You can try and deny it all you want,
you can even present elaborate theories to suggest that science of the bible is accurate,
but what you forget is that in doing so, the only person you are convincing is your self.
Because there no lessons in science that the bible is capable of teaching us.
In the same vain, there is no cohesive bible,
unless you are well aware of the anthropological influences that shape it.
No one stoned the adulterer because god willed it,
they stoned the adulterer because they willed it, and then wrote god sanctioned their will.
These individuals had no understanding of future, or evolving morality,
just like they had no understanding of modern science.
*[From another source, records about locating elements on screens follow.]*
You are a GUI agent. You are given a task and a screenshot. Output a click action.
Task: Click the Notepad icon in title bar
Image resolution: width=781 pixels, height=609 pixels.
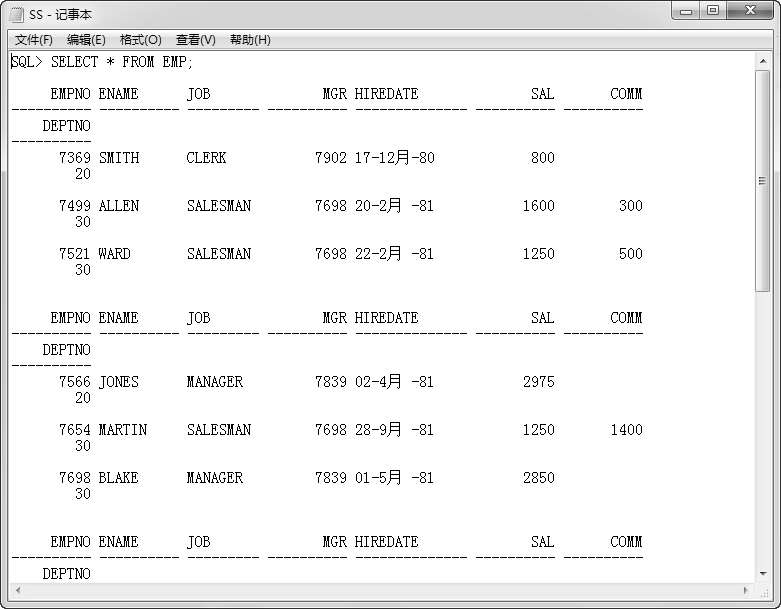[17, 14]
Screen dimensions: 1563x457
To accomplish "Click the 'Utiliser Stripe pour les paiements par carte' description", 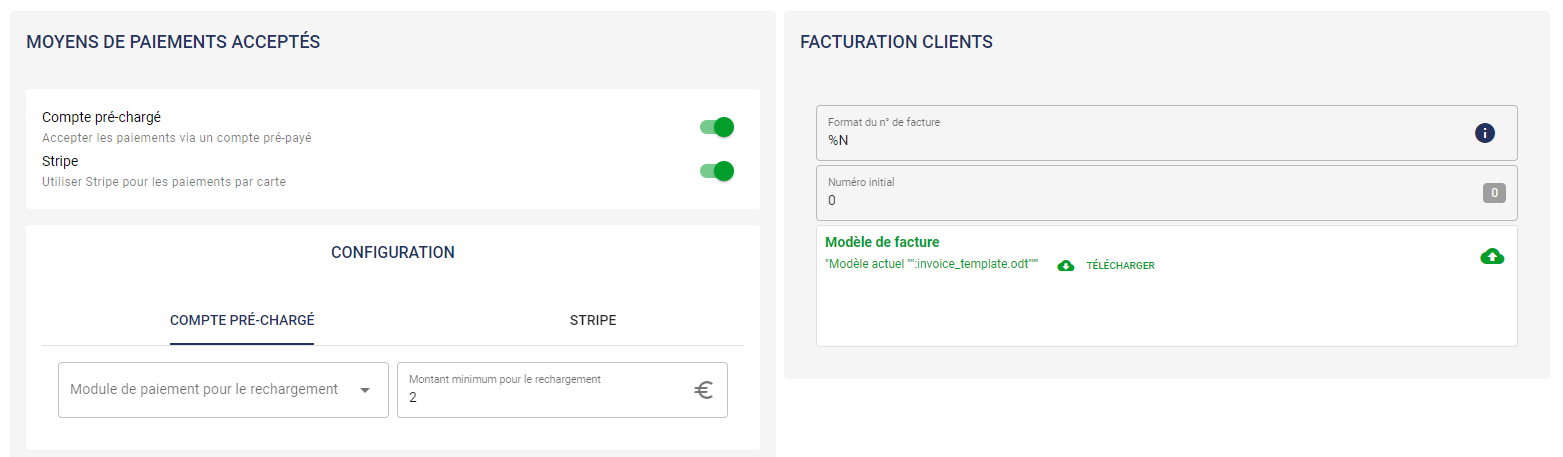I will [x=164, y=182].
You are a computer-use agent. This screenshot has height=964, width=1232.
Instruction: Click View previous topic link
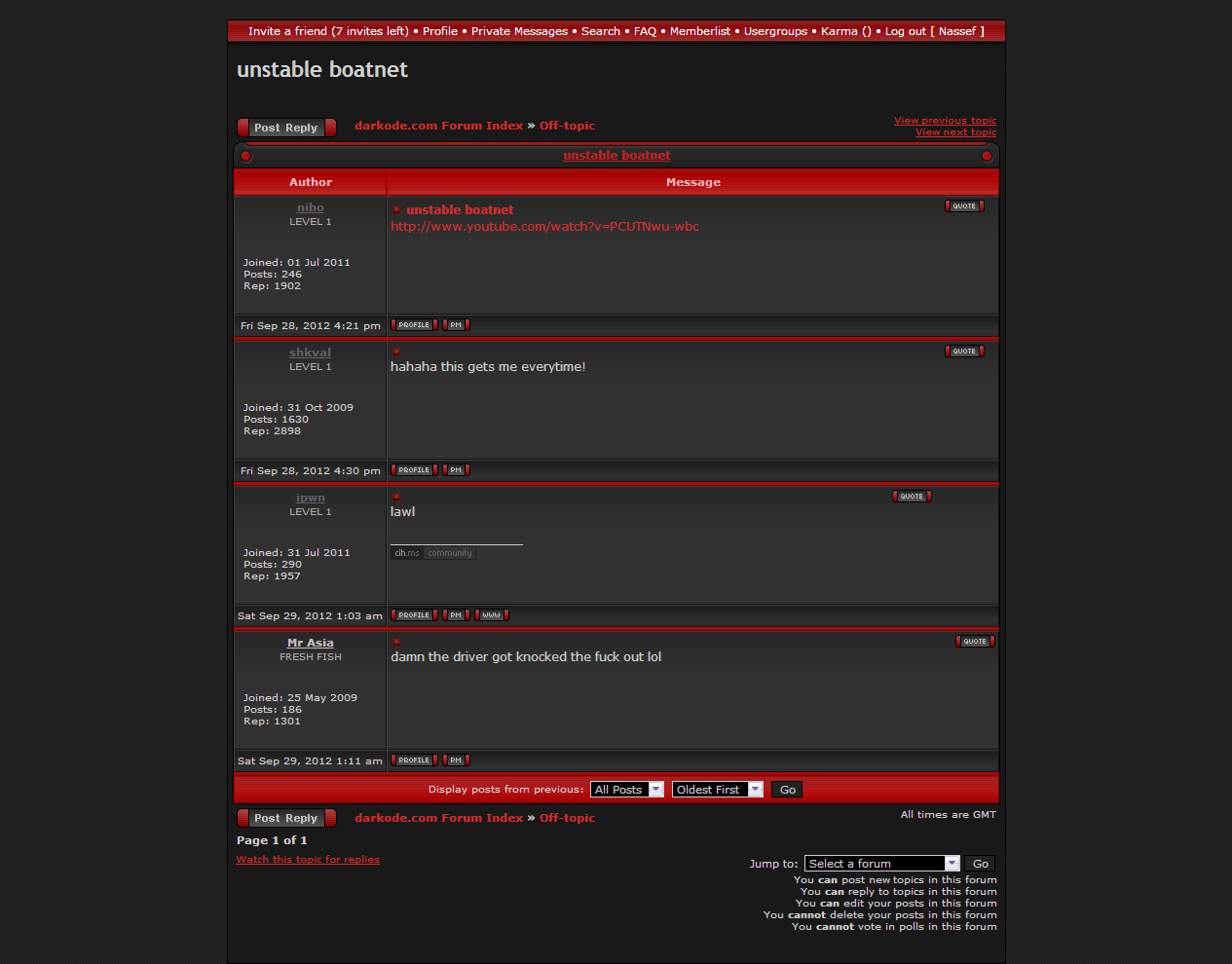pyautogui.click(x=945, y=121)
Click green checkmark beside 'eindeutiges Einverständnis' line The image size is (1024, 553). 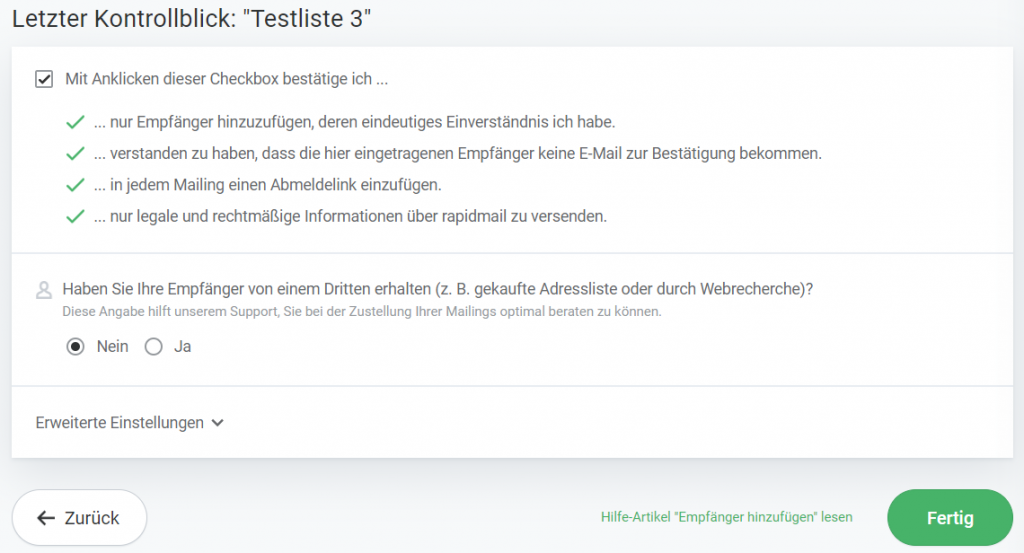click(74, 123)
These writers, wrote their books,
with the audience of their time, in mind, not us.
Paul particularly, he's writing confronting issues in Churches during his time.
Paul was concerned with issues facing his time, he is not aware, nor is he confronting moral issues of our time.
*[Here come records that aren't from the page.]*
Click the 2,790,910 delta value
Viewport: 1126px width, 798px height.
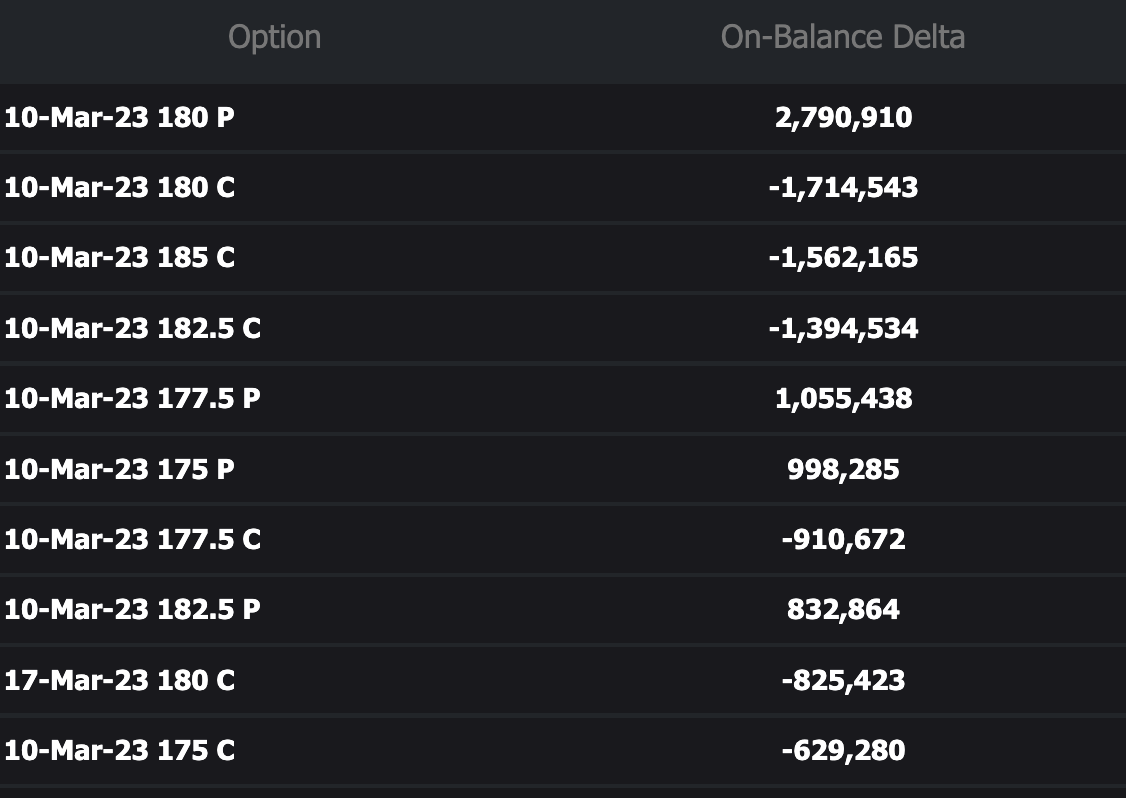[843, 118]
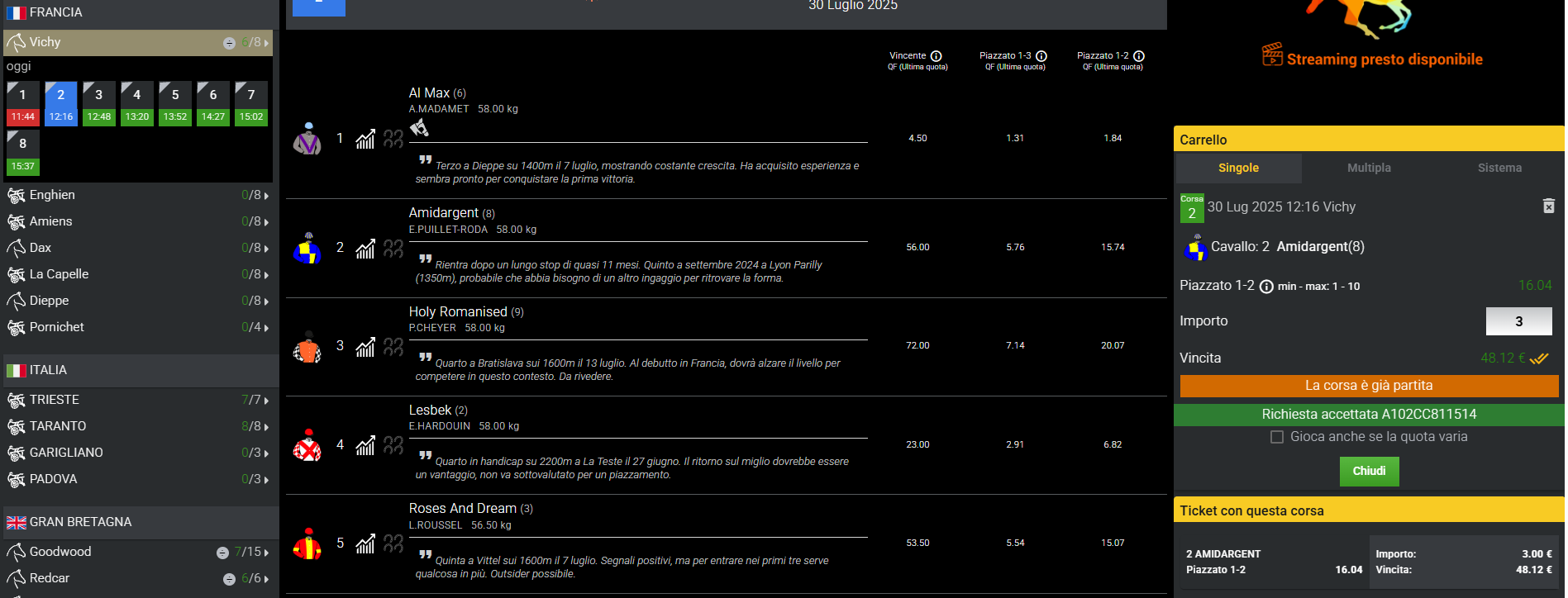The width and height of the screenshot is (1568, 598).
Task: Click the green Chiudi button
Action: point(1369,471)
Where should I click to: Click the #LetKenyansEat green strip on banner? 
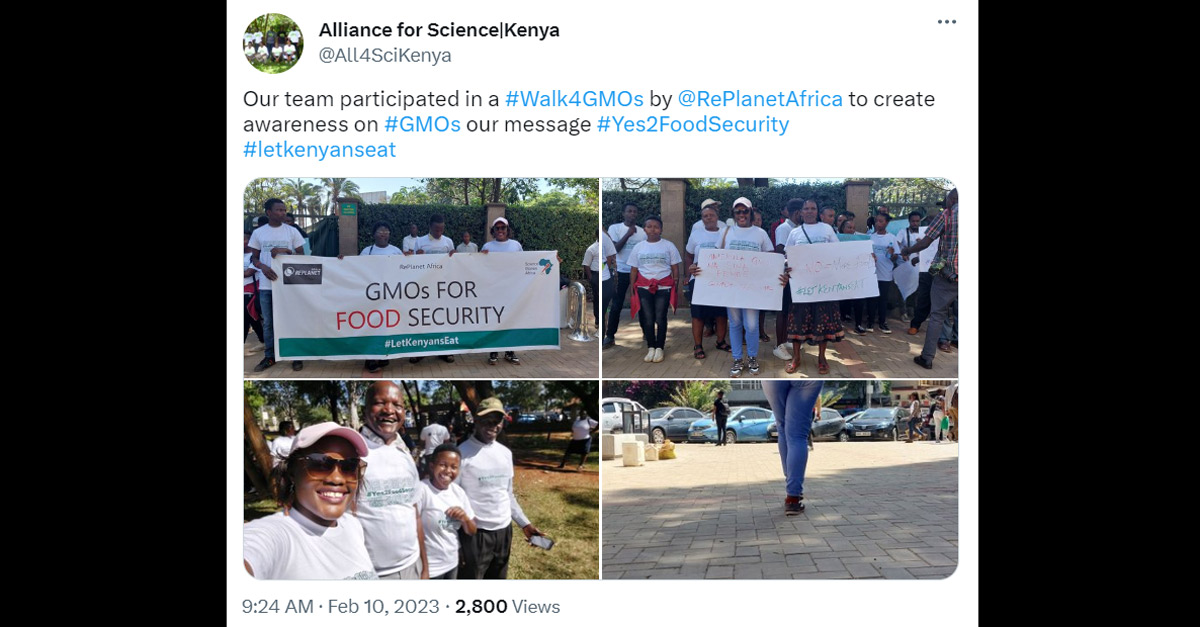[x=417, y=343]
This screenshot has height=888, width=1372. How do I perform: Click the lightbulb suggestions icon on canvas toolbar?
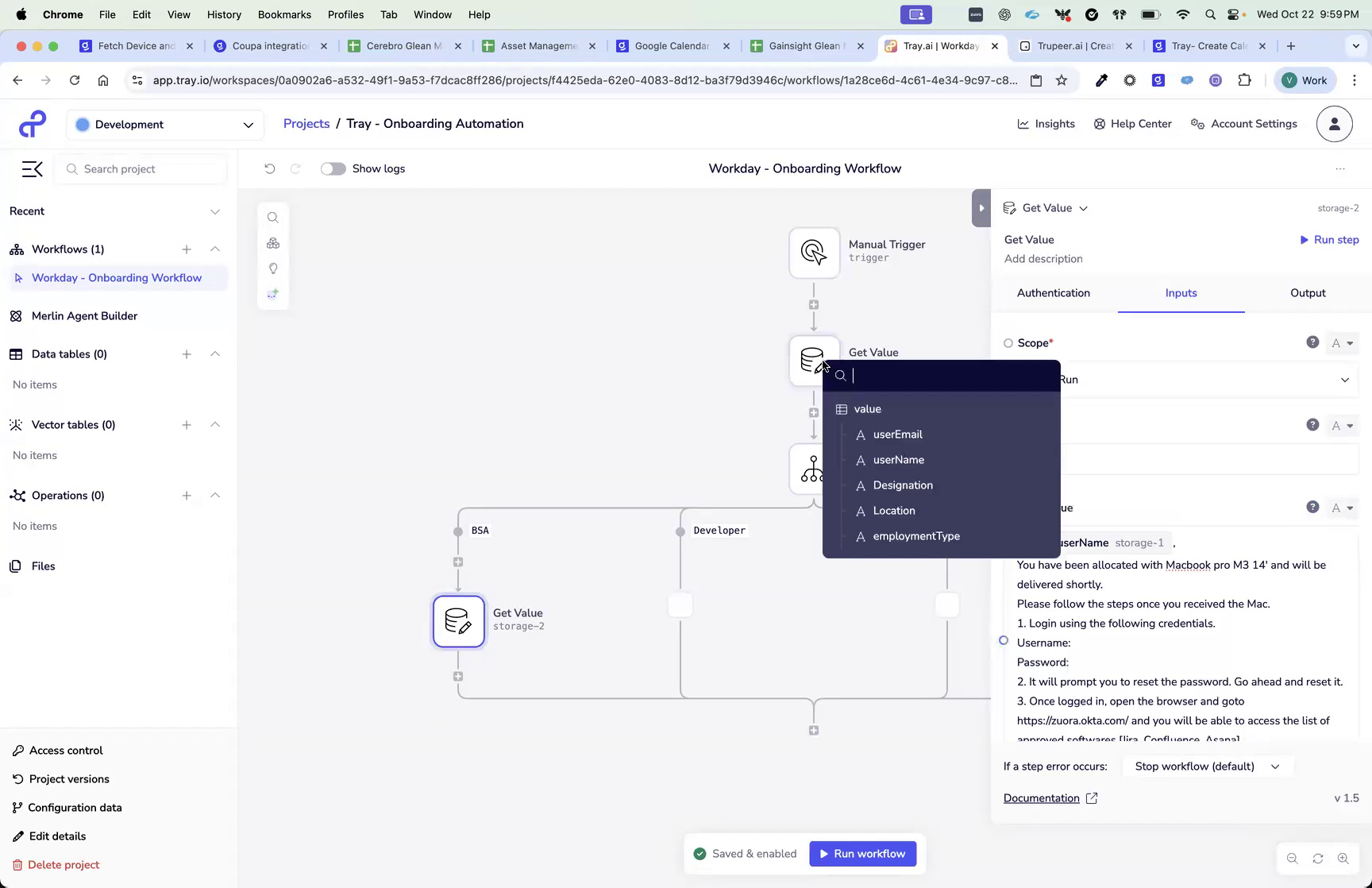pyautogui.click(x=273, y=268)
Christ is the only figure that teaches in future and current tense,
and that's why he places special value on the gospels, compared to other books.
And as intricatic, so nicely pointed out, you can't use
your culture to understand the text,
you have to peer through the eyes of the culture the authors were living in.
But this "putting yourself in past shoes" understanding, is not limited to just a few portions of the OT,
you have to keep these shoes on for the reading of the entire bible.
The writers of the bible are not writing of Today's homosexuality as sinful,
they are writing of there day's "Homosexuality" as sinful.
None of these Biblical writers explored the questions that have arisen today,
when we see a homosexuality beyond the sexual act,
that did not exist (or was not known about) in the times of the authors.
Our understanding is much different, than their understanding,
we live in a time, when we can see homosexual couples beyond the sexual act,
who are capable of a loving, committed, relationships just as their heterosexual counterparts.
Perhaps it's time we allow them to live in peace.